In the end of this tutorial, you will learn how to transform a pdf into an image file, and how to highlight features on it to make human validation easier. 

 

The final result looks like this:

 

extract data invoices python mindee api

 

 

API Prerequisites

 

  1. You’ll need a free Mindee account. Sign up and confirm your email to login.
  2. An invoice, look into your mailbox or check out on google image

 

Setup the project

 

Create an empty directory wherever you want in your laptop, we’ll call ours “python_invoice’, and create a ‘main.py’ file in it.

 

Open a terminal and go to the directory you just created. In this tutorial we’ll use the python library “requests” to call the API. If it’s not installed in your env, you can install by running:

 

 

pip install requests

 

 

Make sure you have an invoice somewhere on your laptop, and you know the path.

 

That’s it for the setup, let’s call the API.

 

 

Call the Mindee Invoice API

 

 

Login onto the [Mindee dashboardt](https://platform.mindee.net/) and enter the Invoice API environment by clicking the following card.

 

 

mindee invoice api card

 

 

If you don’t have an API token yet for this API, go to the “credentials” section and create a new API Key. 

 

 

new api token

 

 

Click on the documentation section in the navbar, and then click on the Python link on the sample code area. Copy the code.

 

 

 python sample code mindee api

 

 

Open the “main.py” file you created a few minutes ago, and paste your sample code.  The path to your invoice will be placed in the variable "filepath" since we call it several times. Your main.py file should look like:

 

 

import requests


filepath = "/path/to/your/file"
url = "https://api.mindee.net/products/invoices/v1/predict"

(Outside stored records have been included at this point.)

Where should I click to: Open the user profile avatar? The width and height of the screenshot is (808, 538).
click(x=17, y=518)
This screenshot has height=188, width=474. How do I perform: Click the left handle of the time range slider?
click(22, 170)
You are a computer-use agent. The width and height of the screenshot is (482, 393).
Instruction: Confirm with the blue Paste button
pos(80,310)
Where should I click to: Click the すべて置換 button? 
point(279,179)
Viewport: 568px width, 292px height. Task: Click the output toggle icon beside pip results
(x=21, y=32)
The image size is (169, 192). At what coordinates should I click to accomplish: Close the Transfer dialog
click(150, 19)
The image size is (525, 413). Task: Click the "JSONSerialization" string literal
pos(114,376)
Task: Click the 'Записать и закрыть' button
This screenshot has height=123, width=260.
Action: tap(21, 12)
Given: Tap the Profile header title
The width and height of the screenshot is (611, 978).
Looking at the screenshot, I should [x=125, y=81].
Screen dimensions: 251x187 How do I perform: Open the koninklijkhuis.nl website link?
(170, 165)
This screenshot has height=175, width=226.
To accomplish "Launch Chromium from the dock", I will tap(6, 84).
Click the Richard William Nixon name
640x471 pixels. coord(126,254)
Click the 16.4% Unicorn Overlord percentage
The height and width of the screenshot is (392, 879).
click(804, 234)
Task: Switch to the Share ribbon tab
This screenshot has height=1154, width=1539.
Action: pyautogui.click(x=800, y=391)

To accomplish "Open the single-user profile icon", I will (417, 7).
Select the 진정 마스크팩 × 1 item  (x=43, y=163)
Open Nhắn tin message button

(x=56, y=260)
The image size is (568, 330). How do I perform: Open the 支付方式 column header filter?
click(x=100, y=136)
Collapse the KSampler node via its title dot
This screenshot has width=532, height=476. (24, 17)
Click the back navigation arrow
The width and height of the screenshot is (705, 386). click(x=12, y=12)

with open(filepath, "rb") as myfile:
   files = {"file": myfile}
   headers = {"X-Inferuser-Token": "my-token-here"}
   response = requests.post(url, files=files, headers=headers)
   print(response.text)

 

 

Replace the “path/to/my/file” placeholder in the code with the path of the invoice pdf or image you want to parse. Replace the “my-token-here” with the API token you created previously in the platform.

 

 

You can get back to your console and run the script

 

 

python main.py

 

 

You should see a json object appearing in your console. Now let’s parse this json to get the data we need.

 

 

Parse the result

 

The API returns a list of different fields in the invoice (total amount, taxes, date …). You can find this list in the “documentation” section in Mindee platform.

 

Now that we coded the API request, we’ll use the json object and get a few extracted features.

 

First, let’s create a parsing function that returns the invoice total amount, the invoice date of issuance, and the taxes. We’ll focus only on those three features for the tutorial but you can find more in the documentation. The features are inside the prediction object in the json response.

Note: As you can send a multi-page pdf to the API, the predictions object is an array, with a prediction object for each page.

 

In our case, as we are sending a single page pdf, the predictions array contains only one object. As the taxes object returned is an array with different tax objects, we are just going to iterate over the different taxes and concatenate values in a string so we can easily display it.

 

 

def get_features(json_response):
   parsed_data = {}
   prediction = json_response["predictions"][0]

   # get features values
   parsed_data["total_incl"] = prediction["total_incl"]["amount"]
   parsed_data["date"] = prediction["invoice_date"]["iso"]
   parsed_data["taxes"] = []
   for tax in prediction["taxes"]:
       parsed_data["taxes"].append(str(tax["amount"])+ " "+str(tax["rate"])+"%")

   return parsed_data

 

 

Now that our function is ready, we’ll just print the result in the console and add a simple check to ensure the API call was well performed and we can access the result. You can replace the main.py script to this:

 

 

import requests


def get_features(json_response):
   parsed_data = {}
   prediction = json_response["predictions"][0]

   # get features values
   parsed_data["total_incl"] = prediction["total_incl"]["amount"]
   parsed_data["date"] = prediction["invoice_date"]["iso"]
   parsed_data["taxes"] = []
   for tax in prediction["taxes"]:
       parsed_data["taxes"].append(str(tax["amount"])+ " "+str(tax["rate"])+"%")

   return parsed_data


filepath = "/path/to/your/file"
url = "https://api.mindee.net/products/invoices/v1/predict"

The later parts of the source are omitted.